I wonder why this happens so often. Those institutions are run by knowledgeable and smart people in their own areas. Haven't they had visits, lots of proposals of security firms and consultants about the importance of countermeasures/mitigation mechanisms to deal with cyber-attacks? Also the strategy of data backup?

I think many of they are greedy and stingy enough to not contract such services. Now they have to face the consequences of bad decisions.

 

So why do they use 150 to 200 samples per month for real world tests?

AV-test
https://www.av-test.org/en/antivirus/home-windows/
163 samples collected for real world test in October

April https://www.av-test.org/en/antivirus/home-windows/windows-10/april-2016/
164 samples samples collected in April

AV-comparatives
https://www.av-comparatives.org/wp-content/uploads/2016/12/avc_prot_2016b_en.pdf
From July to November 1619 testcases these test cases include url blocking from websites delivering the malware. As you know malware business is seperated in three where some aces develop malware and sell this to exploit kit producers which sell it to scripters and malvertising. So these test cases have some redundancy (remember I took a replication factor of 10000). I have a friend who is working as a malware reverse engineer and he tells me there at maximum 150 to 200 really new or new variants of malware. Until now most malware has an average replication rate of 1000 with a 1.5 year spike of (one sample) spreading at a 100,000 remplication rate.

MRG
https://www.mrg-effitas.com/
The slider promoting the 360 (real world) test mentions 376 samples collected in Q3 2016

Bottem line
I sometimes get some insiders info which I can't always disclose. I have done my homework trying to 'proof' with publical available data what an insiders tells me.
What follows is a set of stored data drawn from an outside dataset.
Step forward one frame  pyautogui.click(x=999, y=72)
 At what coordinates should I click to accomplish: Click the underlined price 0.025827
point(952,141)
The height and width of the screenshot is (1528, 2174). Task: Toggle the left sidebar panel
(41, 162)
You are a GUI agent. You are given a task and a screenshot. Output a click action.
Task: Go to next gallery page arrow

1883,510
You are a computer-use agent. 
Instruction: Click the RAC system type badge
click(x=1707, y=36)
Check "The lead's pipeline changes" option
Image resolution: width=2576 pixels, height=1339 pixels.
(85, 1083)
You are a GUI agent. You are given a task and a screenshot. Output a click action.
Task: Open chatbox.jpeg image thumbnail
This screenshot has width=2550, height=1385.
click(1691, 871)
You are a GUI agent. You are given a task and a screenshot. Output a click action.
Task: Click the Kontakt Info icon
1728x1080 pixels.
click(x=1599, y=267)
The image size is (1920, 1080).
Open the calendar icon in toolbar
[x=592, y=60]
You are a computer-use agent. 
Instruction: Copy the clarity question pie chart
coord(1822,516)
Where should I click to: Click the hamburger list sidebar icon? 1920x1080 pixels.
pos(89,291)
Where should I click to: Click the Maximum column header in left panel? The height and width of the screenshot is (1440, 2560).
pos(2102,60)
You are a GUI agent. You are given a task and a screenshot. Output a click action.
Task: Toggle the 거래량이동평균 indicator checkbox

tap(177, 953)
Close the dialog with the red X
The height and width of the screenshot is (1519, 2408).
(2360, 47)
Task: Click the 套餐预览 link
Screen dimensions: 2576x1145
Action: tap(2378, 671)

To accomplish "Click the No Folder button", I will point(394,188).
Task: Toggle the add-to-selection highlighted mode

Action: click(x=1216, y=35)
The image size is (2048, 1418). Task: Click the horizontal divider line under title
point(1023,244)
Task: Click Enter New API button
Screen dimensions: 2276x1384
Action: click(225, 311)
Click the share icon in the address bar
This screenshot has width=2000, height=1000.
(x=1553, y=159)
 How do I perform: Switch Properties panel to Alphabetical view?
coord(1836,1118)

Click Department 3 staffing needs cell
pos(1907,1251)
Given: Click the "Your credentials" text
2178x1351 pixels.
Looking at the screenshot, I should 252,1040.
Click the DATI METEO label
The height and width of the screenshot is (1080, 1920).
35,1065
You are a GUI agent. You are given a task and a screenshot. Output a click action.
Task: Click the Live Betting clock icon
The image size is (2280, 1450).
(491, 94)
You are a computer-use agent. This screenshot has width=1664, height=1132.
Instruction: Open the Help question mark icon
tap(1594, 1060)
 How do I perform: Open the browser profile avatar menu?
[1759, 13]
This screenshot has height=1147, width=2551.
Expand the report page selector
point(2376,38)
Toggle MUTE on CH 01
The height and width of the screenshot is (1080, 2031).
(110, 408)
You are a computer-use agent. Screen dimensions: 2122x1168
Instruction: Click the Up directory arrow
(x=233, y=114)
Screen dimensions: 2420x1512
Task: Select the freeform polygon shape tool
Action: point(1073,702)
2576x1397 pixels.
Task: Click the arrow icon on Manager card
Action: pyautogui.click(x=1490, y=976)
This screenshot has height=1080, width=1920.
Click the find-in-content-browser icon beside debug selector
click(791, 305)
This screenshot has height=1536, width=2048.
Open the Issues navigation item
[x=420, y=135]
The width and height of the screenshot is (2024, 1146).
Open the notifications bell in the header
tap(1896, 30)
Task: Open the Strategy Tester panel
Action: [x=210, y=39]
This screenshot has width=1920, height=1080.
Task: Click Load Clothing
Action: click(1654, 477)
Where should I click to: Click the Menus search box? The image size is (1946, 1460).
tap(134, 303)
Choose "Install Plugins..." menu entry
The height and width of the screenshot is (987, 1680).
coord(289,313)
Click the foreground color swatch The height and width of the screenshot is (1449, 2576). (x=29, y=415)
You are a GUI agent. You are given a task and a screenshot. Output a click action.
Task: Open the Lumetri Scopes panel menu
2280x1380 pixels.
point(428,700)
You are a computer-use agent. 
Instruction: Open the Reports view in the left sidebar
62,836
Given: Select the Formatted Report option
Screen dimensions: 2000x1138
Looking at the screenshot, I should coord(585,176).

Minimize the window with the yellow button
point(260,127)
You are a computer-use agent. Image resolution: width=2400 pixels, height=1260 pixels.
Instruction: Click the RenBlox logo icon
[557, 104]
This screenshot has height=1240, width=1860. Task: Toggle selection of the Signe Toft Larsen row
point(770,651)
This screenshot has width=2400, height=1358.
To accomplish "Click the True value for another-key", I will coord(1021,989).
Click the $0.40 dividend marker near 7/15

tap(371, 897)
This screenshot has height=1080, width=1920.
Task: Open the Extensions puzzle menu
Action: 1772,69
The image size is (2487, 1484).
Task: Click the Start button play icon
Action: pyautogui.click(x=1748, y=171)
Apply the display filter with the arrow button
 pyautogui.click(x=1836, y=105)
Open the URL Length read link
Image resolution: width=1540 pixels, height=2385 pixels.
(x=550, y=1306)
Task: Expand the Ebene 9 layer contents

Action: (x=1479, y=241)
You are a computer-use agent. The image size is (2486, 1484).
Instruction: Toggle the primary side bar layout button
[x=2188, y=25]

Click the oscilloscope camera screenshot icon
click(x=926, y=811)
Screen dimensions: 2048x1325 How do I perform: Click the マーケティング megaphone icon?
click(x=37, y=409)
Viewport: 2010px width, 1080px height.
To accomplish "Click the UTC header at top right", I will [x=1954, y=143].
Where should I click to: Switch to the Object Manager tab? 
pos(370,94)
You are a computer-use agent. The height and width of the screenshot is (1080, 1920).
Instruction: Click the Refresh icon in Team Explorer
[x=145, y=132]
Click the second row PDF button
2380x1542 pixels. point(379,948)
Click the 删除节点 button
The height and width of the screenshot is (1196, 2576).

@Peter2150 is right, when you take this statistics into account user error is the cause in 99.998% of the malware infections.

@cruelsister is right that AV only is not enough to be protected against meanest malware, but the chance of encountering one is less than 0.002% when you have just an AV to protect you

 

100% agree, that is why I thanked other members for finding and testing these two damage control freeware anti ransomware freebies. As stated professional contingency management always try to cover the three bases: 1 protection (antivirus plus white-list), 2 damage control (MBR filter plus AppCheck) and 3 disaster recovery (image and data backup). Although we tend to focus on prevention in this forum and all agree on backup, lets not forget the second option: post (malware) execution damage control.

Happy new year to all

 

Economics and physical realities.

Some factors the labs use for sample selection are:

1. Prevalence - how often the malware is being used.
2. Uniqueness - the malware is using infection methods not previously used or detected by existing security solutions. Of note is the prevalence malware authors use code from previous malware strains. Copying previously used code increases the risk of being detected by existing signature analysis.
3. The method the malware is being deployed.

Etc., etc..

In other words, the labs use statistical analysis and probability methods to select what they feel is a representative sample of currently used existing past and present known malware. The methods used and reliability of the former is the foremost factor in evaluating a lab test results.

Of note are outfits like NSS labs that employ honeypot server platforms whose purpose is to test security software over a continuous period of time, usually 90 days, against any "trapped" malware detected during the test period.